### How to complete this task:
Will you quote only the lines starting at the one that contains "Iscriviti gratuitamente (656, 1605)" and ending with the last line of the listing below, inclusive?

### Data shown:
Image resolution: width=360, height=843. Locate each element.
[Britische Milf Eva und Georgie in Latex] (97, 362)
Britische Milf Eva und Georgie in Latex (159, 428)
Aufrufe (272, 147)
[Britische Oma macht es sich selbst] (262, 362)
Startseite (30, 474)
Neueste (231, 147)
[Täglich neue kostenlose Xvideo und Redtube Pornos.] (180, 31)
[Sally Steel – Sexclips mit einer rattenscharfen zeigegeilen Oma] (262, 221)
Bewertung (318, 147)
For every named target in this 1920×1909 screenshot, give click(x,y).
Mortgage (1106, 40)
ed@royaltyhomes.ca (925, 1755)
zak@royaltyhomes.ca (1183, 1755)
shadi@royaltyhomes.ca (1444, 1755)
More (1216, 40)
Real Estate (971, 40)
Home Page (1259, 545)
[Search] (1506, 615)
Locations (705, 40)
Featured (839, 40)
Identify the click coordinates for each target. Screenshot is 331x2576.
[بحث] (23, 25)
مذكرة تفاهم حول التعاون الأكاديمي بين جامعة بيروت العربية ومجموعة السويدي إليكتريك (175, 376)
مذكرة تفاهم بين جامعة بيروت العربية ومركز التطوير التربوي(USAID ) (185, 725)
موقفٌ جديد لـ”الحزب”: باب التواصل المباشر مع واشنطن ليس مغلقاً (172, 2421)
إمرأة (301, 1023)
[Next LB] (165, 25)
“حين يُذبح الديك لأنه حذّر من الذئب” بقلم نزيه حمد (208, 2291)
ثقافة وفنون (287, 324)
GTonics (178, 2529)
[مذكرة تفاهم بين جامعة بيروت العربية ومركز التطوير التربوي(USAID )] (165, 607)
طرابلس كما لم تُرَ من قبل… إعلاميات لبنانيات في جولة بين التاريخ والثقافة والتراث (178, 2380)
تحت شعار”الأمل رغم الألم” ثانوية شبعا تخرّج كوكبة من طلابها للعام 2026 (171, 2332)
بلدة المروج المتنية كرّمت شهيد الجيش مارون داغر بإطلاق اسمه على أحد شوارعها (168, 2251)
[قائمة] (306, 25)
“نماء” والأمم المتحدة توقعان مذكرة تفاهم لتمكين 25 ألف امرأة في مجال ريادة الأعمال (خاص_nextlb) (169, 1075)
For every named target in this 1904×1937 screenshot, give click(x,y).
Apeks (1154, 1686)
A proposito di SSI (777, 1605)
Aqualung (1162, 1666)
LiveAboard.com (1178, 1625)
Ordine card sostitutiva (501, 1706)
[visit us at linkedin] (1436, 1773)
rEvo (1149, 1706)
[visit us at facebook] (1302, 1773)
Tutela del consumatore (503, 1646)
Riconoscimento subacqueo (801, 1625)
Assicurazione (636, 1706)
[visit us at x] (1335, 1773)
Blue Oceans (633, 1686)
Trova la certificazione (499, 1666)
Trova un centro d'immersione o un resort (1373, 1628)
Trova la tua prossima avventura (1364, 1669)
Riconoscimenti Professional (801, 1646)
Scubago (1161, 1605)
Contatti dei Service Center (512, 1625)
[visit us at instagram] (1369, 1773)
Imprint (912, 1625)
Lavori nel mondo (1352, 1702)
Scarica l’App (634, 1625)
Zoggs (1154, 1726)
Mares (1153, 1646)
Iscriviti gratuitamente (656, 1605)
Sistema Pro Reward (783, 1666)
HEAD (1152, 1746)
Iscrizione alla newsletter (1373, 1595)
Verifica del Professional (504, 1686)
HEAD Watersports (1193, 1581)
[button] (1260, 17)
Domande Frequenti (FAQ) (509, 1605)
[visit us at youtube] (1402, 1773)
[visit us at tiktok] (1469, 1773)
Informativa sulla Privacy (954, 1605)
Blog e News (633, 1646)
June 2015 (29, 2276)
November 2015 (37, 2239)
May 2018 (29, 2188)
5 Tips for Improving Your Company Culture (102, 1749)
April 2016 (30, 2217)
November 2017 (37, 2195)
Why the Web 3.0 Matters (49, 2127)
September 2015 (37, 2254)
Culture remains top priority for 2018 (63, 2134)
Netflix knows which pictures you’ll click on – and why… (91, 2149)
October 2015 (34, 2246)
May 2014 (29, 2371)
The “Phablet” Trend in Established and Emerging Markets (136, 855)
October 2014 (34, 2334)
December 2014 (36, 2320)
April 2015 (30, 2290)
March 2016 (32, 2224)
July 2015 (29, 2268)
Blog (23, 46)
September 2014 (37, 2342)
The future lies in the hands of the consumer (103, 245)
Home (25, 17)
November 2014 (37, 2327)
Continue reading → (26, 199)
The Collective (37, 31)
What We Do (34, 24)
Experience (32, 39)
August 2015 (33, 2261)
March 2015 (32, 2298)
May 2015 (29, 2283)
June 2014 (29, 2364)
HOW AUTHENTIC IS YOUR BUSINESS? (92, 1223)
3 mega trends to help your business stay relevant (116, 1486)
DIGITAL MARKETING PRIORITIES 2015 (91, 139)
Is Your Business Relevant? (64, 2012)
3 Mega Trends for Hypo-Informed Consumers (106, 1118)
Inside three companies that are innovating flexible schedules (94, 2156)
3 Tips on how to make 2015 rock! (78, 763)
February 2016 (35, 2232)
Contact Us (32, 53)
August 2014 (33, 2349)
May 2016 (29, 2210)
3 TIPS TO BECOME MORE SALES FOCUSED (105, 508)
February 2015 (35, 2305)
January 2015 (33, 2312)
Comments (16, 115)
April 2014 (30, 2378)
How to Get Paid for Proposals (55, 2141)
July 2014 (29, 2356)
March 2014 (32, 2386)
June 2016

### Exercise solution:
Iscriviti gratuitamente (656, 1605)
Sistema Pro Reward (783, 1666)
HEAD (1152, 1746)
Iscrizione alla newsletter (1373, 1595)
Verifica del Professional (504, 1686)
HEAD Watersports (1193, 1581)
[button] (1260, 17)
Domande Frequenti (FAQ) (509, 1605)
[visit us at youtube] (1402, 1773)
[visit us at tiktok] (1469, 1773)
Informativa sulla Privacy (954, 1605)
Blog e News (633, 1646)
June 2015 (29, 2276)
November 2015 (37, 2239)
May 2018 (29, 2188)
5 Tips for Improving Your Company Culture (102, 1749)
April 2016 (30, 2217)
November 2017 (37, 2195)
Why the Web 3.0 Matters (49, 2127)
September 2015 (37, 2254)
Culture remains top priority for 2018 (63, 2134)
Netflix knows which pictures you’ll click on – and why… (91, 2149)
October 2015 (34, 2246)
May 2014 (29, 2371)
The “Phablet” Trend in Established and Emerging Markets (136, 855)
October 2014 (34, 2334)
December 2014 (36, 2320)
April 2015 (30, 2290)
March 2016 (32, 2224)
July 2015 (29, 2268)
Blog (23, 46)
September 2014 (37, 2342)
The future lies in the hands of the consumer (103, 245)
Home (25, 17)
November 2014 (37, 2327)
Continue reading → (26, 199)
The Collective (37, 31)
What We Do (34, 24)
Experience (32, 39)
August 2015 (33, 2261)
March 2015 (32, 2298)
May 2015 (29, 2283)
June 2014 (29, 2364)
HOW AUTHENTIC IS YOUR BUSINESS? (92, 1223)
3 mega trends to help your business stay relevant (116, 1486)
DIGITAL MARKETING PRIORITIES 2015 (91, 139)
Is Your Business Relevant? (64, 2012)
3 Mega Trends for Hypo-Informed Consumers (106, 1118)
Inside three companies that are innovating flexible schedules (94, 2156)
3 Tips on how to make 2015 rock! (78, 763)
February 2016 (35, 2232)
Contact Us (32, 53)
August 2014 (33, 2349)
May 2016 (29, 2210)
3 TIPS TO BECOME MORE SALES FOCUSED (105, 508)
February 2015 (35, 2305)
January 2015 (33, 2312)
Comments (16, 115)
April 2014 (30, 2378)
How to Get Paid for Proposals (55, 2141)
July 2014 (29, 2356)
March 2014 (32, 2386)
June 2016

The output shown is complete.